* [DATASET RECORDS]:
--
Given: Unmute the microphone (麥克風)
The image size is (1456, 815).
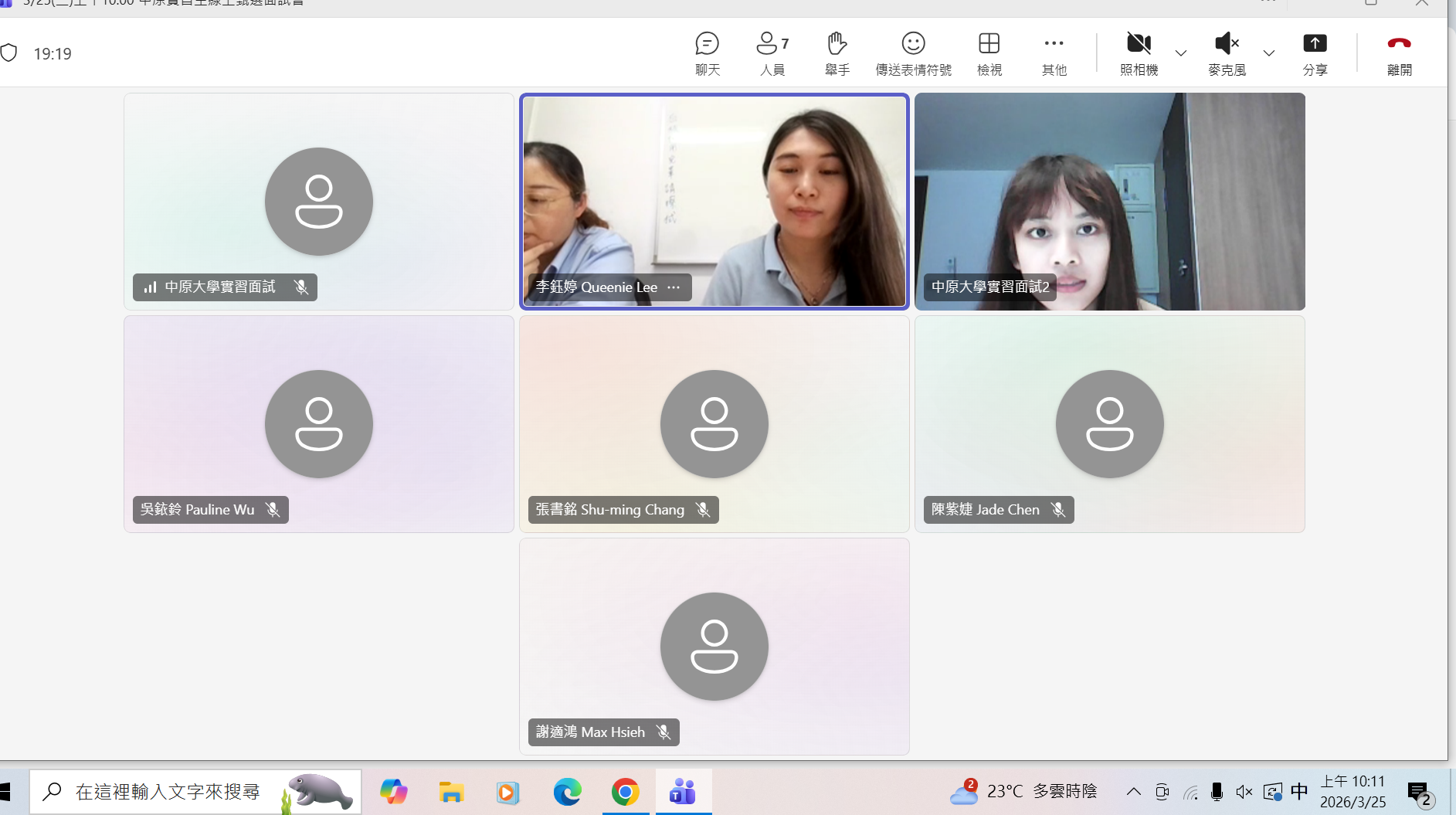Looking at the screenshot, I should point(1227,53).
--
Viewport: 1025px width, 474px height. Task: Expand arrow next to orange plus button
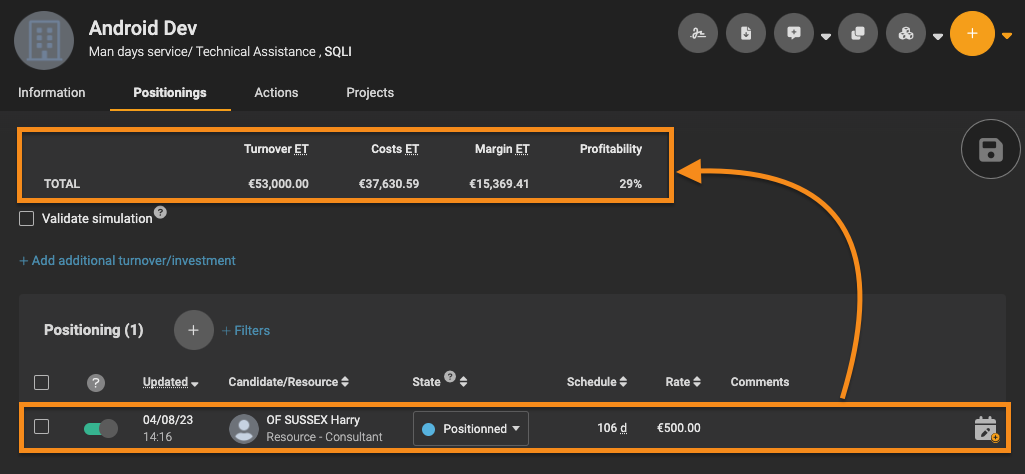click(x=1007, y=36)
--
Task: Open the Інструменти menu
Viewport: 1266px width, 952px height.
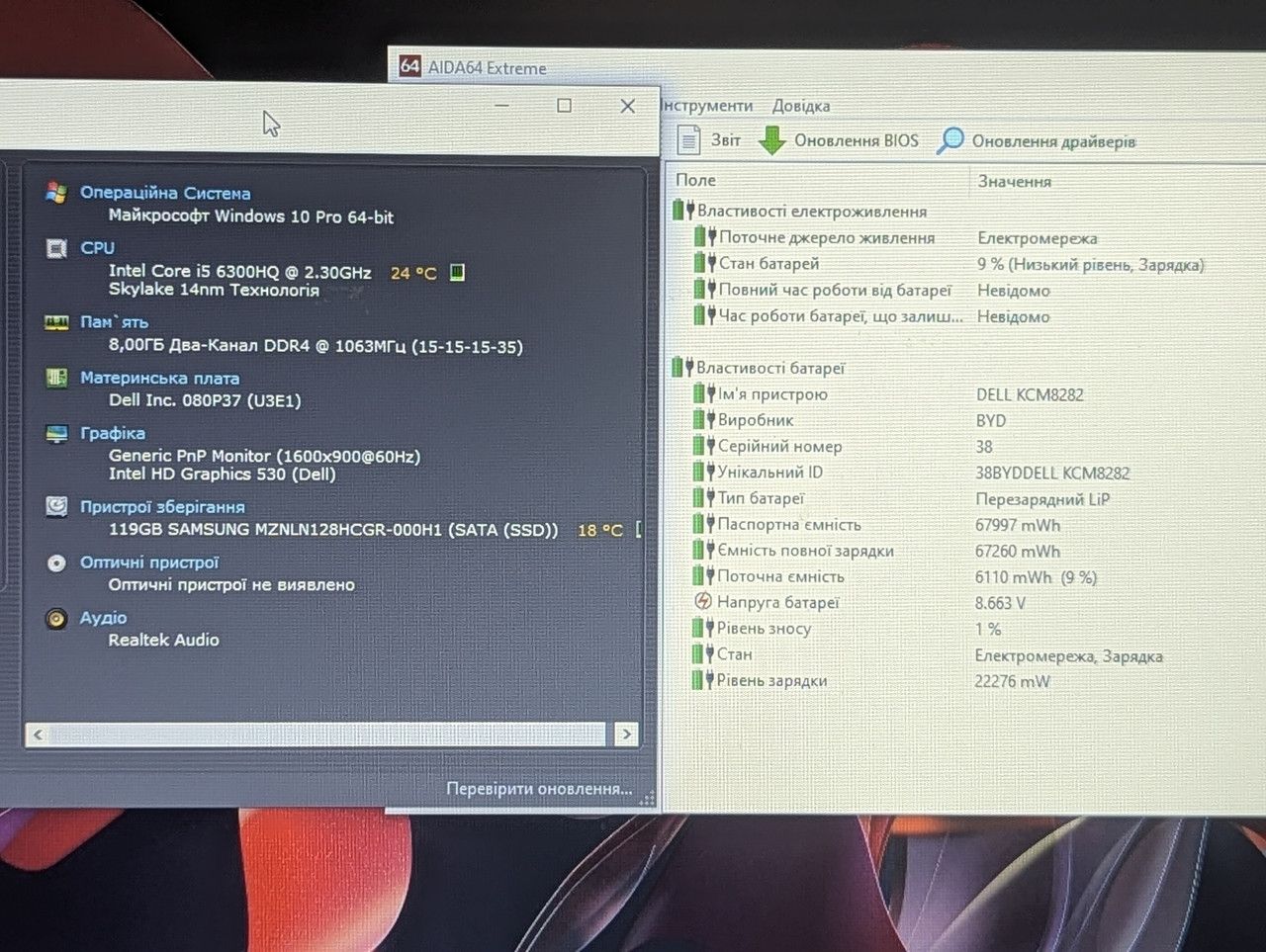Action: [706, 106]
--
Recast the data, everything from the line containing "Viewport: 1025px width, 474px" down to the line containing "click(x=1007, y=36)", as a two-column CSV headed instruction and action. Put each text and its answer on one row, each in one quoted field with line breaks turned into spaces, and leave the pictures out.

* [EXERCISE SOLUTION]:
instruction,action
"Viewport: 1025px width, 474px height. Task: Expand arrow next to orange plus button","click(x=1007, y=36)"